強い景気と賃金上昇が続く北米では、より良い労働条件を求めて転職する人が多く、人材が定着しにくい状況にある。ある仕入先の関係者は「インフレを起点に人件費がどんどん上昇しており、その結果、高い給料を求めて従業員が頻繁に転職する。人員の確保が難しくなり、必要な生産量を維持できなくなっている」と語る。

別の仕入先の関係者は「従業員が本当に集まらず、生産が進まない」とし、文書で求められた課題を回答するに当たり、「必要な量を納入できるかどうか懸念があるが、本音を伝えるとトヨタに発注を断られる可能性がある。どこまで正直に答えるべきか悩んでいる」と話す。
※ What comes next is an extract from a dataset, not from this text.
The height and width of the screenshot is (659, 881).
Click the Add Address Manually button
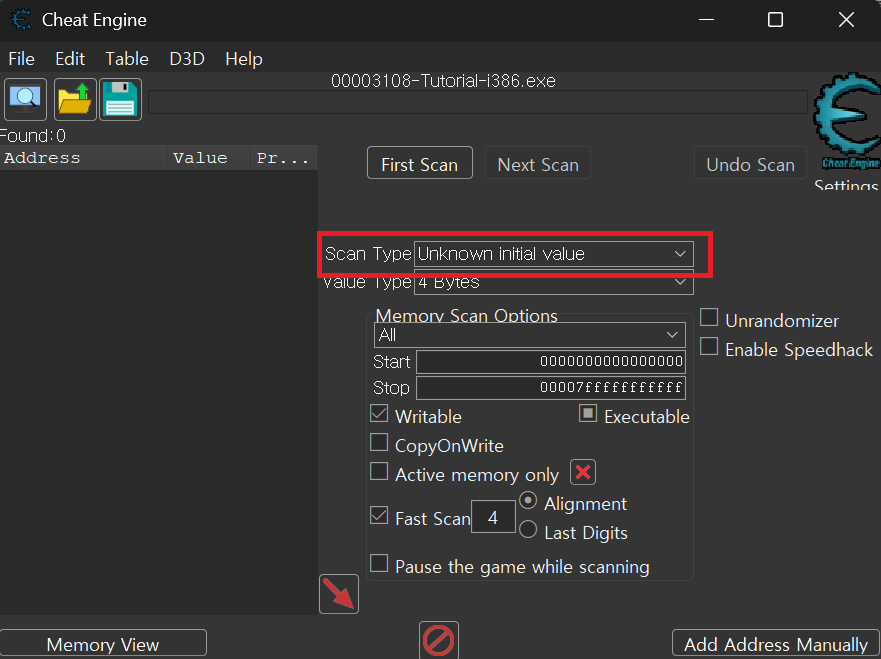coord(775,644)
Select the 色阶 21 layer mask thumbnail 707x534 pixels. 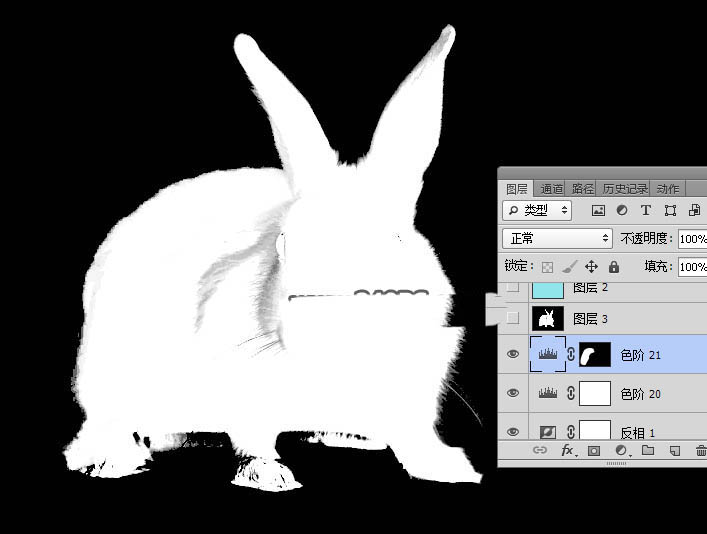tap(594, 354)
関係者2人によると、トヨタは25年12月からのEVの北米生産開始計画も見直し、26年6月に延期した。一部のEVは生産開始時期を先送りしたほか、生産台数も当初の予定から減らした。グループ企業で認証不正が相次いだのを受けて、人手不足などの課題を現状抱える仕入先を含む開発・生産現場の負荷を低減し、品質と安全性を徹底する。

トヨタの前期の営業利益全体は初の5兆円超と過去最高だったが、24年1─3月期の北米事業については275億円の営業赤字(前年同期は253億円の黒字)だった。稼働停止が具体的にどの程度、収益に影響したかなど詳細は不明だが、宮崎洋一副社長・最高財務責任者(CFO)は5月8日の決算会見で、赤字の背景について「部品メーカーを含めた稼働の問題があり、生産が思ったほど出なかった」こと、モデルチェンジに伴い生産ラインやサプライヤーなどの切り替えで「一時的な費用が重なった」と説明していた。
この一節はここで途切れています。